### Instrucciones de la tarea
Presenta como lista numerada las líneas de los registros de abajo, desde la que contiene "This screenshot has height=206, width=427." hasta la que contiene "(x=513, y=9)", ambas incluidas. Omite las líneas en blanco.

Datos de ubicación de elementos y textos:
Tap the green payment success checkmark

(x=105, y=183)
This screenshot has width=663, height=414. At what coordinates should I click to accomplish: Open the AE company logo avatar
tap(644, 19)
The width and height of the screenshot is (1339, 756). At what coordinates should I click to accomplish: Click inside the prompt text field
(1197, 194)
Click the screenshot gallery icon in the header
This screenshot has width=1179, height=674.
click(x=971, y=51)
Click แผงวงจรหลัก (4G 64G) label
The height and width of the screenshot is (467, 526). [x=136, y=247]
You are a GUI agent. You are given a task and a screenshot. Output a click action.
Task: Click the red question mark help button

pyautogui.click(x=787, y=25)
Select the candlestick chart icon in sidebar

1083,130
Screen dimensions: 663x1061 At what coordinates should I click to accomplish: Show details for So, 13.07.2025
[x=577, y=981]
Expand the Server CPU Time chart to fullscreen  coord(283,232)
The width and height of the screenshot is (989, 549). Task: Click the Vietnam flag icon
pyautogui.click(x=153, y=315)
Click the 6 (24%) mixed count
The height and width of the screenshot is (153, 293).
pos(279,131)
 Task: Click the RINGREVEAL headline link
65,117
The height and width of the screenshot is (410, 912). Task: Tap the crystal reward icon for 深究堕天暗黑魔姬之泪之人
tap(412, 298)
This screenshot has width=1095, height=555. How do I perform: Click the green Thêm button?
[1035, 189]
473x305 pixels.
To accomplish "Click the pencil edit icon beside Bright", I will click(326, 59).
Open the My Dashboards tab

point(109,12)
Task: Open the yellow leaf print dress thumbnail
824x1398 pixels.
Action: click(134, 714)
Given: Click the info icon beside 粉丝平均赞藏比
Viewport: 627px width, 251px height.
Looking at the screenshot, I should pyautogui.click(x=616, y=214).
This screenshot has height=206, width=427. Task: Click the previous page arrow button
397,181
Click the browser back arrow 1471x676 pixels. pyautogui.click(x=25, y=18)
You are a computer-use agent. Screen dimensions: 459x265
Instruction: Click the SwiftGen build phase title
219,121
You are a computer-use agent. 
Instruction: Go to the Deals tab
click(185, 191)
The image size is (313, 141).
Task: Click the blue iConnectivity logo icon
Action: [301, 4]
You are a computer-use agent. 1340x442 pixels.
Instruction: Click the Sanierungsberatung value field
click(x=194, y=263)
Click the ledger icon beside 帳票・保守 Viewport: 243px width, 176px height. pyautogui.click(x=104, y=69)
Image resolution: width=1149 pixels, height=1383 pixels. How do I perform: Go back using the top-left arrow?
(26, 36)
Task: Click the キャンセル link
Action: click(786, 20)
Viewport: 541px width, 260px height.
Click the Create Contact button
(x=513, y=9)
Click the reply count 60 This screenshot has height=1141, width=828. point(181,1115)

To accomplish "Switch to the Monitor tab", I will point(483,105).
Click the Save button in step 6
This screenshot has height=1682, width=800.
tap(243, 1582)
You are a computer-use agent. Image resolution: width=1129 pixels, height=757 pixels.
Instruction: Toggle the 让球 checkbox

### Respuesta completa
1. This screenshot has height=206, width=427. Task: Click the previous page arrow button
2. 397,181
3. Click the browser back arrow 1471x676 pixels. pyautogui.click(x=25, y=18)
4. You are a computer-use agent. Screen dimensions: 459x265
5. Instruction: Click the SwiftGen build phase title
6. 219,121
7. You are a computer-use agent. 
8. Instruction: Go to the Deals tab
9. click(185, 191)
10. The image size is (313, 141).
11. Task: Click the blue iConnectivity logo icon
12. Action: [301, 4]
13. You are a computer-use agent. 1340x442 pixels.
14. Instruction: Click the Sanierungsberatung value field
15. click(x=194, y=263)
16. Click the ledger icon beside 帳票・保守 Viewport: 243px width, 176px height. pyautogui.click(x=104, y=69)
17. Image resolution: width=1149 pixels, height=1383 pixels. How do I perform: Go back using the top-left arrow?
18. (26, 36)
19. Task: Click the キャンセル link
20. Action: click(786, 20)
21. Viewport: 541px width, 260px height.
22. Click the Create Contact button
23. (x=513, y=9)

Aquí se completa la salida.